== The problem ==
Repeat only the lines below from the one containing "Where should I click to: Go" through the one containing "Open the Repository", inclusive, exactly as written.

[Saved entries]
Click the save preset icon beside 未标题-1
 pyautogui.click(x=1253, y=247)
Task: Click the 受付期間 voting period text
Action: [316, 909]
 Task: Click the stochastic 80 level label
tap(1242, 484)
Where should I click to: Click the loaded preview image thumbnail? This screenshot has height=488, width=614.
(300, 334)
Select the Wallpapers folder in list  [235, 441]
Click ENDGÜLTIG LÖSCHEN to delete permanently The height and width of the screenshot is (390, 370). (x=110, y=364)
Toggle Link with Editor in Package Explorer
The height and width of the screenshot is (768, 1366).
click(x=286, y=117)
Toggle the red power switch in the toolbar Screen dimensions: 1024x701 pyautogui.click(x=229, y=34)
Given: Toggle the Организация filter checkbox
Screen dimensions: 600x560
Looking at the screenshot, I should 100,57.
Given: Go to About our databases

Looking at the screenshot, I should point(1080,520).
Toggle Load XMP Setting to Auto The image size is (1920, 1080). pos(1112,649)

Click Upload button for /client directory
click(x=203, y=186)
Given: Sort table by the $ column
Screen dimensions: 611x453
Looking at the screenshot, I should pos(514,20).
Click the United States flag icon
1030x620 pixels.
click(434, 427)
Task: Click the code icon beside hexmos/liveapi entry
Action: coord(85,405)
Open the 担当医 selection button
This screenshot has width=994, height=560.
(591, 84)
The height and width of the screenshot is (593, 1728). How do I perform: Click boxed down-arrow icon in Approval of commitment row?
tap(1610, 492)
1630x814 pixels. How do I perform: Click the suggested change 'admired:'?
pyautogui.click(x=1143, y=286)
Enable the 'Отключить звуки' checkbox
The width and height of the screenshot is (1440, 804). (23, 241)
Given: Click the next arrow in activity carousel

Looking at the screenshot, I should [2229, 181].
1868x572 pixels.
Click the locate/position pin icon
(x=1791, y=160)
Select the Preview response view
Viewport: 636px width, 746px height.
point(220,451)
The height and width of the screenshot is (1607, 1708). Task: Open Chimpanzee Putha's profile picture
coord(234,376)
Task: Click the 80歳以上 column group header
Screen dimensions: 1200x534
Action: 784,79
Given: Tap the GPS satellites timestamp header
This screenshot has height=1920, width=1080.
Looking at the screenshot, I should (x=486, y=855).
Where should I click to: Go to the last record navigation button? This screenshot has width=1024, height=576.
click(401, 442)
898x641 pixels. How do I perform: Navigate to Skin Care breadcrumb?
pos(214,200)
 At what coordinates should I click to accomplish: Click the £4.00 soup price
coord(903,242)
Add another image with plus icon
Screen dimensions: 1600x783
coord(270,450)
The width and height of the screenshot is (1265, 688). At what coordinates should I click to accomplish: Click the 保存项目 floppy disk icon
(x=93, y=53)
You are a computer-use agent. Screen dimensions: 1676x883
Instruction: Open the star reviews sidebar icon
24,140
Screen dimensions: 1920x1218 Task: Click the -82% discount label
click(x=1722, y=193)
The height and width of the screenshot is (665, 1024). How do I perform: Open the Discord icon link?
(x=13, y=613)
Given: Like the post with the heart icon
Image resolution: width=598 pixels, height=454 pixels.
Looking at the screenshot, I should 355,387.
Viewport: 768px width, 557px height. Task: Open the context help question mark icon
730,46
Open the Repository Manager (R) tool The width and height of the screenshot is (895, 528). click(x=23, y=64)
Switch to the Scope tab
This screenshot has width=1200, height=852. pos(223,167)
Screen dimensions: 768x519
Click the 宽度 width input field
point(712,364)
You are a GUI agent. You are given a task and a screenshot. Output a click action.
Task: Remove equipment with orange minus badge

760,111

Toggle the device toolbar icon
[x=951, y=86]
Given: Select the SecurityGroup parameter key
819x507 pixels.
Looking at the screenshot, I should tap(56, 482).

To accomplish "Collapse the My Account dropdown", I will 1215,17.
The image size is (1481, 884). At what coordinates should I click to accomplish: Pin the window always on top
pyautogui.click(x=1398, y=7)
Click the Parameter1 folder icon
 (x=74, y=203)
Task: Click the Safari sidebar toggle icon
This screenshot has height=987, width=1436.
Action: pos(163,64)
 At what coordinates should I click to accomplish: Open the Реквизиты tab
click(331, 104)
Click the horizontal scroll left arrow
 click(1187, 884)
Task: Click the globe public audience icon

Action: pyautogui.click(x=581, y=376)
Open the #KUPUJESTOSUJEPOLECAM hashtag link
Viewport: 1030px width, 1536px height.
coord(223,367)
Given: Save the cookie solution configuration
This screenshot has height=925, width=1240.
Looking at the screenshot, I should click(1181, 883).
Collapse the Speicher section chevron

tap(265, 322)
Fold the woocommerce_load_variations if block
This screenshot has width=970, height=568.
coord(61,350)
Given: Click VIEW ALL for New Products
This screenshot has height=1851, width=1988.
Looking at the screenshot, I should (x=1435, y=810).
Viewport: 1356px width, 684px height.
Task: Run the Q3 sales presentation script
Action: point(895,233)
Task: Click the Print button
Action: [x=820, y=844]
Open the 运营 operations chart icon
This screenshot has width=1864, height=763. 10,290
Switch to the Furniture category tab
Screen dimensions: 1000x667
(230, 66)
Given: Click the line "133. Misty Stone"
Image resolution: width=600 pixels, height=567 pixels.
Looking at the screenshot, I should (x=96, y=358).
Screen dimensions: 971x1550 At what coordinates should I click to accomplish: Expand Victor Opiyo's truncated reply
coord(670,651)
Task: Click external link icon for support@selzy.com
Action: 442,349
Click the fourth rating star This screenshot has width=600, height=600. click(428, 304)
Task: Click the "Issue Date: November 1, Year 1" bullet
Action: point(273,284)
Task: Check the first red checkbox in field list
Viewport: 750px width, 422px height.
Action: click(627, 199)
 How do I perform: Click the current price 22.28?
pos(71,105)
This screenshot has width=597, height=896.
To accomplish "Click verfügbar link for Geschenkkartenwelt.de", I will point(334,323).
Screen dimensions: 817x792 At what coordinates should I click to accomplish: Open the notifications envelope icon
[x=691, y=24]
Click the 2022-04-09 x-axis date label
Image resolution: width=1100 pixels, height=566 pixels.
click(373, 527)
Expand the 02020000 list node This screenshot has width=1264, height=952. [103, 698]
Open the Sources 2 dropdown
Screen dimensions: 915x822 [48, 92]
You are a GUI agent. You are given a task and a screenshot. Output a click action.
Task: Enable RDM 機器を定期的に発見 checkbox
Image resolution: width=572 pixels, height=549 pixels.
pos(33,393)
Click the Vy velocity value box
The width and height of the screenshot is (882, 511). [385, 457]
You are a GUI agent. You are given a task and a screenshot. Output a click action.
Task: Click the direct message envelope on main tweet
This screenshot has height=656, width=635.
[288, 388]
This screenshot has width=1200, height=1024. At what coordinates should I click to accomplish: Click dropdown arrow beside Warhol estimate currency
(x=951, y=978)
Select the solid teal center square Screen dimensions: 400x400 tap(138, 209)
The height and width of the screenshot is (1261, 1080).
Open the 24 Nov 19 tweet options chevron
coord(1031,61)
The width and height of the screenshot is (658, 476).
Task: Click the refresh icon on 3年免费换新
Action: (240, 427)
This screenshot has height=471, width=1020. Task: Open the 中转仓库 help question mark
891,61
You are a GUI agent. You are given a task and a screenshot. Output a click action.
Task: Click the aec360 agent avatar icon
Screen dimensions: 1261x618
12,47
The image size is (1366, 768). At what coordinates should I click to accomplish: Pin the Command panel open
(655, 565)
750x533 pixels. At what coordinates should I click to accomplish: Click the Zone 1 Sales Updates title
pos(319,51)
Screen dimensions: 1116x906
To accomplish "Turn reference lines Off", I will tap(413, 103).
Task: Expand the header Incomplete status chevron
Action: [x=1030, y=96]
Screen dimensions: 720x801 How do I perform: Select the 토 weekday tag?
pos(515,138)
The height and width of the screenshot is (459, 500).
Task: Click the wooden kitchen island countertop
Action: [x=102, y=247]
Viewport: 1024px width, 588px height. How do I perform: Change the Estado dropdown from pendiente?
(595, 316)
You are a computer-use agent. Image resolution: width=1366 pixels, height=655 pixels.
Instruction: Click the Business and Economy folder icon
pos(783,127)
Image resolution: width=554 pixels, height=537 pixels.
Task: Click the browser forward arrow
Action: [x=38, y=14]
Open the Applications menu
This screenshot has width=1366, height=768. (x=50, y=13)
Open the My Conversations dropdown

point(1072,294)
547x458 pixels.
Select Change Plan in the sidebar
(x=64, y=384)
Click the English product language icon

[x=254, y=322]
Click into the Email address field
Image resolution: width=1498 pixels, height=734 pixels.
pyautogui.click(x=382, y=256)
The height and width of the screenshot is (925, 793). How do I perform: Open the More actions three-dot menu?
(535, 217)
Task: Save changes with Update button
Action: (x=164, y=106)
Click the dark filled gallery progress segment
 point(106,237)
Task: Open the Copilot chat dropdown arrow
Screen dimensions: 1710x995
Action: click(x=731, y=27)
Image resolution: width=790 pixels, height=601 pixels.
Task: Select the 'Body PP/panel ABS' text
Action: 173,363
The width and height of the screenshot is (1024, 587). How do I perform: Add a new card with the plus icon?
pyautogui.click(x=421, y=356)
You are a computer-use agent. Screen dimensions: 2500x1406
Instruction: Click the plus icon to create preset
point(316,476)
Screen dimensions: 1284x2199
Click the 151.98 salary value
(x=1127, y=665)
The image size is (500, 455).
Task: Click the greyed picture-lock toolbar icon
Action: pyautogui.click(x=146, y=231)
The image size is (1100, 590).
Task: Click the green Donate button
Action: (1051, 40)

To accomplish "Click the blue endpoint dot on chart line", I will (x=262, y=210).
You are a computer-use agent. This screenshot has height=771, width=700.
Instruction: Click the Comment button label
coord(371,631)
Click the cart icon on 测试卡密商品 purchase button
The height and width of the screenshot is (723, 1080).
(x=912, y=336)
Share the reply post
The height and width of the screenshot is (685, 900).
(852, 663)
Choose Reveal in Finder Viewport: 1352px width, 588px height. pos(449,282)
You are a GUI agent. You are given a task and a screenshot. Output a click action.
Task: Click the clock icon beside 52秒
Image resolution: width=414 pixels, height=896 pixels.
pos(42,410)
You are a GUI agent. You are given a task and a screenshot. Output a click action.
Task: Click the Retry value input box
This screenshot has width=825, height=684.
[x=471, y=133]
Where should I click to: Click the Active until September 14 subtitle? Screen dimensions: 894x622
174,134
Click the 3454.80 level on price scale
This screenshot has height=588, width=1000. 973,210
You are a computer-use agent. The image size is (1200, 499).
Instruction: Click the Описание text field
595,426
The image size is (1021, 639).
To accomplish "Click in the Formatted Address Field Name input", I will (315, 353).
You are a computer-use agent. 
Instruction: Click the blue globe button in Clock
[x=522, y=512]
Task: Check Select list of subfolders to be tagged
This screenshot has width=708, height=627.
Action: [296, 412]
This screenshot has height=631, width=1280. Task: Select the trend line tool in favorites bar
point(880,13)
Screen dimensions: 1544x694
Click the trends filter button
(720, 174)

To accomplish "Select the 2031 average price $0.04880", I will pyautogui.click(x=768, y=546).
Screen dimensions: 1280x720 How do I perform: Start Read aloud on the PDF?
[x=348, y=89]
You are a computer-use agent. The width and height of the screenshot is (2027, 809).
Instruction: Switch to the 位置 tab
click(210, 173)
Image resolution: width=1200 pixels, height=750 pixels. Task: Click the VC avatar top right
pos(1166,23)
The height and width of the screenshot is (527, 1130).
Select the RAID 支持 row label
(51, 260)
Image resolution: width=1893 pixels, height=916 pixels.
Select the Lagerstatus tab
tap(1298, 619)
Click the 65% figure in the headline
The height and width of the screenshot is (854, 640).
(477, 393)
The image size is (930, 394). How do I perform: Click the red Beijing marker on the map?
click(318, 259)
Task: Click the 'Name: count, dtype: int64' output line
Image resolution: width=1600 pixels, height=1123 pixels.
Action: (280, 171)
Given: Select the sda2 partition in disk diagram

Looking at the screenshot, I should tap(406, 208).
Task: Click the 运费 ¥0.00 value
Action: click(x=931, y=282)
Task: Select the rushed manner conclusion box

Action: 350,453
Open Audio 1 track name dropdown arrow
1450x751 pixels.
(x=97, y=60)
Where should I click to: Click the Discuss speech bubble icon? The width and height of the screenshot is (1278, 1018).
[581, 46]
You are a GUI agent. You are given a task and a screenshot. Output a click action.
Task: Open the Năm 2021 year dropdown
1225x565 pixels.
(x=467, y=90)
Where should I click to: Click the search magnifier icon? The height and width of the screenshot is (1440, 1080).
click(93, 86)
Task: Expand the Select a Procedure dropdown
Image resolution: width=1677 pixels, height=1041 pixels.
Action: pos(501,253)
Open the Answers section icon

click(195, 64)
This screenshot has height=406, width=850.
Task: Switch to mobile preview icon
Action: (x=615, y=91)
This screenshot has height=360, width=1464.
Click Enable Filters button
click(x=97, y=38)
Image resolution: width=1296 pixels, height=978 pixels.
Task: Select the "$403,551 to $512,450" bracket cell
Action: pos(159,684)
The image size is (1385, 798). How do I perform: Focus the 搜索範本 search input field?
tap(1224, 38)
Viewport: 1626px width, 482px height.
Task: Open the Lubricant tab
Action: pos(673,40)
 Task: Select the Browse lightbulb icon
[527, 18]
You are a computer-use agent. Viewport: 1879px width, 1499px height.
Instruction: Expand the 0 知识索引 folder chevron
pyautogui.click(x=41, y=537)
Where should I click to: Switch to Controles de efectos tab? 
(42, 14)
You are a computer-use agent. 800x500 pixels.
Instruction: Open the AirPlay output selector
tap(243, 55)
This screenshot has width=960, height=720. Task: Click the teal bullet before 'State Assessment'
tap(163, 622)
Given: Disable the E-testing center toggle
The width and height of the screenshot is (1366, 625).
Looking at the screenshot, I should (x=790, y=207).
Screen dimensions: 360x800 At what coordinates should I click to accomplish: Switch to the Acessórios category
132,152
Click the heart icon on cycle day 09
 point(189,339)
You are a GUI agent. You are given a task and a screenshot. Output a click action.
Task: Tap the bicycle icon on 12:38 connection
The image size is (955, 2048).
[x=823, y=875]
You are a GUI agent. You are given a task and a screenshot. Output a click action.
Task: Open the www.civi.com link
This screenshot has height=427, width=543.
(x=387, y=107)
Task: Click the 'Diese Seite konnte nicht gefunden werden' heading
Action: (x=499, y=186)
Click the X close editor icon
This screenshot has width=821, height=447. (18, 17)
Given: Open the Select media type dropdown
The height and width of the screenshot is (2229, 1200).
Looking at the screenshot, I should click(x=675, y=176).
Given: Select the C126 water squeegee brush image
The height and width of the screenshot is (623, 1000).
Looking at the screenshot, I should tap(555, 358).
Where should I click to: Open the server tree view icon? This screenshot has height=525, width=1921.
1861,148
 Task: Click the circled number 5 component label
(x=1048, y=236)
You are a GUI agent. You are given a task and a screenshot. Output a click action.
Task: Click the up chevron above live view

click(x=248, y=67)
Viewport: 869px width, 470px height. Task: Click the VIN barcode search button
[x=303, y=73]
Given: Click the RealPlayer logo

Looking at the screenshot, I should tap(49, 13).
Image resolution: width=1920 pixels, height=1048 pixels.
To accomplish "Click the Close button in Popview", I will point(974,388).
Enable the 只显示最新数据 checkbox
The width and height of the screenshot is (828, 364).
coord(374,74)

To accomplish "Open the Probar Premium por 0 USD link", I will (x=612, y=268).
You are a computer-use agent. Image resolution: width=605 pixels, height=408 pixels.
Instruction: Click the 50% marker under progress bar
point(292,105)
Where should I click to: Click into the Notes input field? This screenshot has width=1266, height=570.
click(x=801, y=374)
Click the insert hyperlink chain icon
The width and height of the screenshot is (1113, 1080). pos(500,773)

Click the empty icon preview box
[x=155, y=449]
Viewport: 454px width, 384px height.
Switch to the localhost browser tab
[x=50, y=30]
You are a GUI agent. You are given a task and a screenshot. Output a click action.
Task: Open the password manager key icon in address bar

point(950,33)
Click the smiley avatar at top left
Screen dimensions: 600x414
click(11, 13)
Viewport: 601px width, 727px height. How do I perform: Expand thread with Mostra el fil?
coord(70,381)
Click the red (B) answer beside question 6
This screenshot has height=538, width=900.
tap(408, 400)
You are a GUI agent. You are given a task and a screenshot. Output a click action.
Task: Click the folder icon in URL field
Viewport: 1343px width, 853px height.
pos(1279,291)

== Task answer ==
Where should I click to: Go to the last record navigation button? This screenshot has width=1024, height=576.
click(401, 442)
898x641 pixels. How do I perform: Navigate to Skin Care breadcrumb?
pos(214,200)
 At what coordinates should I click to accomplish: Click the £4.00 soup price
coord(903,242)
Add another image with plus icon
Screen dimensions: 1600x783
coord(270,450)
The width and height of the screenshot is (1265, 688). At what coordinates should I click to accomplish: Click the 保存项目 floppy disk icon
(x=93, y=53)
You are a computer-use agent. Screen dimensions: 1676x883
Instruction: Open the star reviews sidebar icon
24,140
Screen dimensions: 1920x1218 Task: Click the -82% discount label
click(x=1722, y=193)
The height and width of the screenshot is (665, 1024). How do I perform: Open the Discord icon link?
(x=13, y=613)
Given: Like the post with the heart icon
Image resolution: width=598 pixels, height=454 pixels.
Looking at the screenshot, I should 355,387.
Viewport: 768px width, 557px height. Task: Open the context help question mark icon
730,46
Open the Repository Manager (R) tool The width and height of the screenshot is (895, 528). click(x=23, y=64)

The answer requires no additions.